[Excerpted passage Boundary: Start]

A Review of Mixed Effect Model 1 - REML & BLUE & BLUP

The 1st post to review the Mixed Effect Model.

Background

Consider the general linear model \[ y=X\beta+\epsilon \text{, where } \epsilon \sim N(0,\Sigma) \] and \(\Sigma\) is an \(n \times n\) positive definite variance matrix that depends on unknown parameters that are organized in a vector \(\gamma\).

We know that maximum likelihood (ML) estimation of the parameter vector \(\gamma\) (variance component vector) can be biased.

For example, suppose

$$ \Sigma = \sigma^2 \begin{bmatrix} 1 & \rho & \rho^2 \\ \rho & 1 & \rho\\ \rho^2 & \rho & 1 \end{bmatrix} $$

and

$$ \gamma = \begin{bmatrix} \sigma^2 \\ \rho \end{bmatrix} $$

where \(\sigma^2 \gt 0\) and \(\rho \in (-1,1)\).

More details could be found at STAT 510 Lecture Note MLE.

A series of lecture notes for STAT 510

Example of MLE Bias

For \(\Sigma=\sigma^2I\), where \(\gamma=\sigma^2\), the MLE of \(\sigma^2\) is \[ \frac{(y-X\hat{\beta})^{'}(y-X\hat{\beta})}{n} \] with expectation \[ \frac{n-r}{n}\sigma^2. \] This MLE for \(\sigma^2\) is criticized for "failing to account for the loss of degrees of freedom needed to estimate \(\beta\)."

REML

REML is an approach that produces unbiased estimators for these special cases and produces less biased estimates than ML in general.

Depending on whom you ask, REML stands for REsidual Maximum Likelihood or REstricted Maximum Likelihood.

For linear mixed effects models, the REML estimators of variance components produce the same estimates as the unbiased ANOVA-based estimators formed by taking appropriate linear combinations of mean squares when the latter are positive and data are balanced.

[Excerpted passage Boundary: End]

What is needed ▸ According to the review of mixed effect models, what two names can REML stand for?

[Given data Boundary: Start]

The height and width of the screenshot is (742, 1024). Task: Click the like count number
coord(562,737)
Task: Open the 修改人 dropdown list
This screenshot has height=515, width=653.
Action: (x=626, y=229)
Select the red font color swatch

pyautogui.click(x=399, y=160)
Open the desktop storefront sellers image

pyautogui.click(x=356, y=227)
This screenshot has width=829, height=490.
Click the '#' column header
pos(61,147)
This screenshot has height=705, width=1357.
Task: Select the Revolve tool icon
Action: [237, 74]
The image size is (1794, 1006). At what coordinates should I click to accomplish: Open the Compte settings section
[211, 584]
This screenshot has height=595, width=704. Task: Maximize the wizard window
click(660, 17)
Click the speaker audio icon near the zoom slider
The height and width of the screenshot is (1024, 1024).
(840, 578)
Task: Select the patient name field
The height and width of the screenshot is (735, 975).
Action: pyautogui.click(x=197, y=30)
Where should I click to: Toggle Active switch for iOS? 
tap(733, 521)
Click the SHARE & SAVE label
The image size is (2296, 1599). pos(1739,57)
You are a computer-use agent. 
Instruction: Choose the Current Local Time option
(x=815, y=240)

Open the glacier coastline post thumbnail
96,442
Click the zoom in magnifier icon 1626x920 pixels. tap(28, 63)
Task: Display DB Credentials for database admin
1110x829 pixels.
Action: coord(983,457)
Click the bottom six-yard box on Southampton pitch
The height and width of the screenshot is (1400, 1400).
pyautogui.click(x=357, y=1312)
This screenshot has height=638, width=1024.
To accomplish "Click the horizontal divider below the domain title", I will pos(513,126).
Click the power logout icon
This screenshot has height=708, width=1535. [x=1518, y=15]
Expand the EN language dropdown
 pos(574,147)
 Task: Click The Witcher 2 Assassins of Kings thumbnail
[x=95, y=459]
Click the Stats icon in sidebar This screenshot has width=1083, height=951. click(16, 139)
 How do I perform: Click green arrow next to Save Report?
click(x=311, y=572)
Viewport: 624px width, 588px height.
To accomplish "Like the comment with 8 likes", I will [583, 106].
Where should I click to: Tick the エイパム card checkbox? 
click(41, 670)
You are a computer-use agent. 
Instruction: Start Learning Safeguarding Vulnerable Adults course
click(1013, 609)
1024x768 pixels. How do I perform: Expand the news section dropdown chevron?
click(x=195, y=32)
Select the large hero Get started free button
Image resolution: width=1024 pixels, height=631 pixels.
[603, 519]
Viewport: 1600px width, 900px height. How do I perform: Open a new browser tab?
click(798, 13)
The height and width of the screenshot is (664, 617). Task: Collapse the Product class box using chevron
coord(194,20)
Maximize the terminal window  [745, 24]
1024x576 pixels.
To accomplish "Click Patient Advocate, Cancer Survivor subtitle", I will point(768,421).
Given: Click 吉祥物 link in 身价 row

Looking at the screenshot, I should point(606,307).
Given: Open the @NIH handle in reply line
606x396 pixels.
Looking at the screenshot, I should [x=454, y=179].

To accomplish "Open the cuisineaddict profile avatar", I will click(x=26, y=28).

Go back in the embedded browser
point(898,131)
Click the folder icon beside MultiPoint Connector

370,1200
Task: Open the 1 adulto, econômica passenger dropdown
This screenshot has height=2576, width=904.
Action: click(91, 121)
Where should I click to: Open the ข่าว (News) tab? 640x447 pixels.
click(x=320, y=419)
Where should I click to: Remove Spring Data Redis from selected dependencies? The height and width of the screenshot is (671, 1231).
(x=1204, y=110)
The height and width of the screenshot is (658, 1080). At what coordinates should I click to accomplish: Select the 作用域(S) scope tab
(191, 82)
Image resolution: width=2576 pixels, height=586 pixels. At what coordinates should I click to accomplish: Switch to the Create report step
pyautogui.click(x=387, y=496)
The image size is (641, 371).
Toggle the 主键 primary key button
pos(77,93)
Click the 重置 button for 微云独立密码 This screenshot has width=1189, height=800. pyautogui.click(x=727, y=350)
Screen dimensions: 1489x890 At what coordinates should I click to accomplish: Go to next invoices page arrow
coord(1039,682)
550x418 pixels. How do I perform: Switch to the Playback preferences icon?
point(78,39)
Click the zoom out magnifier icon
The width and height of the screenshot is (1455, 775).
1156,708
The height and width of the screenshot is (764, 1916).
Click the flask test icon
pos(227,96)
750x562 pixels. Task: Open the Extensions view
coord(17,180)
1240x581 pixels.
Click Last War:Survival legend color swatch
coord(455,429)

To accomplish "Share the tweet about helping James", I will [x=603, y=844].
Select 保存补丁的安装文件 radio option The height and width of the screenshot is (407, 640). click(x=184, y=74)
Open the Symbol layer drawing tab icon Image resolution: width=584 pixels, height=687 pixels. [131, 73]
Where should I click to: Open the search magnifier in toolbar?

[Given data Boundary: End]

Response below ▸ REsidual Maximum Likelihood or REstricted Maximum Likelihood